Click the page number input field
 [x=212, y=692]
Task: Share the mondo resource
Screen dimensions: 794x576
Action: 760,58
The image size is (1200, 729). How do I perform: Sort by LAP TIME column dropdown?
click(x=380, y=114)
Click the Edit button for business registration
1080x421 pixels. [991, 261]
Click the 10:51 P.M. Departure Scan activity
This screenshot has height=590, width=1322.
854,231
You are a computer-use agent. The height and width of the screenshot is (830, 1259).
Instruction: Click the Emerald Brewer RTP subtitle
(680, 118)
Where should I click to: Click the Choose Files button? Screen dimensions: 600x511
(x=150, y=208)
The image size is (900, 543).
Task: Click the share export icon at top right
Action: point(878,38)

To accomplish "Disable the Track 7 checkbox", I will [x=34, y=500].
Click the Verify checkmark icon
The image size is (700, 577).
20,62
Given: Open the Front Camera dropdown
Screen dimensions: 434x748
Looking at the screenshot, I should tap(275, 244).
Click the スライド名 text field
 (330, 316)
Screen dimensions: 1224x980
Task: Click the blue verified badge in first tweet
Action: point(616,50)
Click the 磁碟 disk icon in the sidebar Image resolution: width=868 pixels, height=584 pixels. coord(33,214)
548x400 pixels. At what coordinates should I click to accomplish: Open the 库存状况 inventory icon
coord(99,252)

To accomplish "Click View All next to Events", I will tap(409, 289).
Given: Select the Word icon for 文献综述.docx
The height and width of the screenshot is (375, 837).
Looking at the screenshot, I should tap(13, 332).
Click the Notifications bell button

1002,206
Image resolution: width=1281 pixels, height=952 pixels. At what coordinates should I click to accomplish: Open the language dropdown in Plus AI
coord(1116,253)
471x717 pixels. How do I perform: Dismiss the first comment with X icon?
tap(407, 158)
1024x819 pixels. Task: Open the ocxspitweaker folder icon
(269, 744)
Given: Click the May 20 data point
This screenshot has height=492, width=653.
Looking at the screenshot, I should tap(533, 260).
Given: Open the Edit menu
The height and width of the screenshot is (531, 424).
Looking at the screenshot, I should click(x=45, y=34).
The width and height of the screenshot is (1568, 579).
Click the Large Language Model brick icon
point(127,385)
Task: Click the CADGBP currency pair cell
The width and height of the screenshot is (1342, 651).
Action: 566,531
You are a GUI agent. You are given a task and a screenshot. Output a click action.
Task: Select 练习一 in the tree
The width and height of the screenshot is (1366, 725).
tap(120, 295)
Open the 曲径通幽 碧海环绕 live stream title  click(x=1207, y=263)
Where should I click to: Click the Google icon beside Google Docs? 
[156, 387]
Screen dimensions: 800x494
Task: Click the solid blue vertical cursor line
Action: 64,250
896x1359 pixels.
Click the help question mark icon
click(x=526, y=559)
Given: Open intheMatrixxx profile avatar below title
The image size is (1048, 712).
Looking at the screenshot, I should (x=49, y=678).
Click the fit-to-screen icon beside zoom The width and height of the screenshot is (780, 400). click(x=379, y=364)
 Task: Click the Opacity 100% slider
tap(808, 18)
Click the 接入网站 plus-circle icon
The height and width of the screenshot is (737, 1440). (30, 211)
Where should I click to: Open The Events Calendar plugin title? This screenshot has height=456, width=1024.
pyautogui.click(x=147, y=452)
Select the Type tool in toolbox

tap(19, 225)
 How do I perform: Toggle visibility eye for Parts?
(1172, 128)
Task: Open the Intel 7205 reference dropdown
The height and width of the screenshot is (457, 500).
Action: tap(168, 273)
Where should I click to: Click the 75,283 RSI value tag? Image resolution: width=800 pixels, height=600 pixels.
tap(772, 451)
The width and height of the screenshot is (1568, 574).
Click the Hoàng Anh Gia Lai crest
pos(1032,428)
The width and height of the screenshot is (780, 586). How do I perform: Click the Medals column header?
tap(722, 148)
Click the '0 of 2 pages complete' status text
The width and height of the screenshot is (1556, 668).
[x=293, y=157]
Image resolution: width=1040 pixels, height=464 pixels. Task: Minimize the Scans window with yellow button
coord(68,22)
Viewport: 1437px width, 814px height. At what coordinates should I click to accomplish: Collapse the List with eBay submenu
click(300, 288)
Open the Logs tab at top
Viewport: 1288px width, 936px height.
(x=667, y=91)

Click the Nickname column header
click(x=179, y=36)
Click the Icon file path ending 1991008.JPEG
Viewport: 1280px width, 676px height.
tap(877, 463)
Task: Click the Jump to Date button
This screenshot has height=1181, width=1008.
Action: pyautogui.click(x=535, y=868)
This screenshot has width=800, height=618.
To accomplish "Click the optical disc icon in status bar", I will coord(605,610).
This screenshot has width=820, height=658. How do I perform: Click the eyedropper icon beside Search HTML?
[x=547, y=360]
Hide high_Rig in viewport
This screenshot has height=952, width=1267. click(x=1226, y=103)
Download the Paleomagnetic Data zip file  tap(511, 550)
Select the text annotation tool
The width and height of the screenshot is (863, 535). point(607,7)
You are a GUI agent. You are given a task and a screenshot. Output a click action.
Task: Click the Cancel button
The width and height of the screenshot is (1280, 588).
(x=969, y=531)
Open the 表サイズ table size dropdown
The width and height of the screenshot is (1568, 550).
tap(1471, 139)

::::

• _TASK PROMPT_: Every line of the listing that holds "will" should be found and copied.

• _FINAL ANSWER_:
To accomplish "Disable the Track 7 checkbox", I will [x=34, y=500].
To accomplish "Click View All next to Events", I will tap(409, 289).
To accomplish "Click the optical disc icon in status bar", I will coord(605,610).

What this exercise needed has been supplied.